----- Data provided -----
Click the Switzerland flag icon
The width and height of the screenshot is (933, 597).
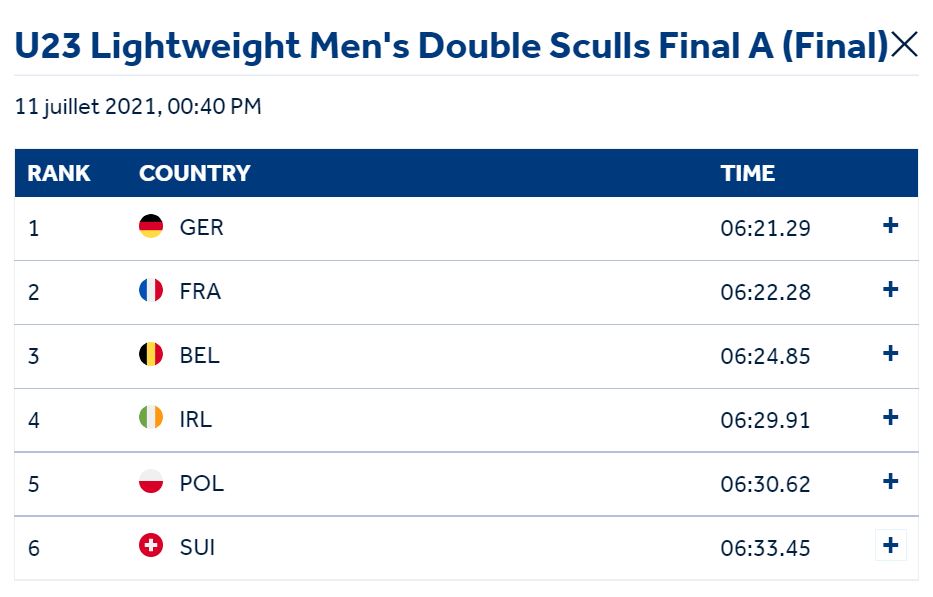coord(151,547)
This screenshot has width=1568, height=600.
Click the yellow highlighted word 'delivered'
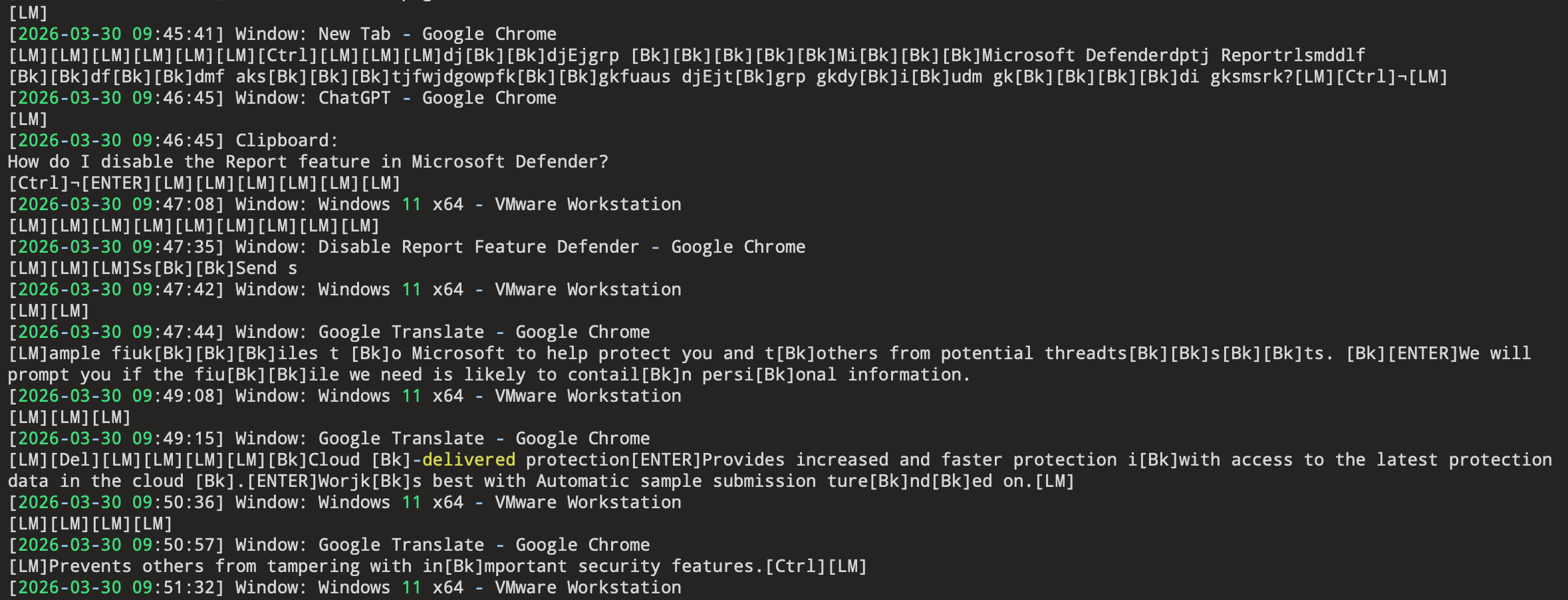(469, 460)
-----
= Aim of the task =
Output all of the entries verbatim, leaving out any images.

= Answer for the task =
Click the Switzerland flag icon
The width and height of the screenshot is (933, 597).
coord(151,547)
This screenshot has width=1568, height=600.
Click the yellow highlighted word 'delivered'
(469, 460)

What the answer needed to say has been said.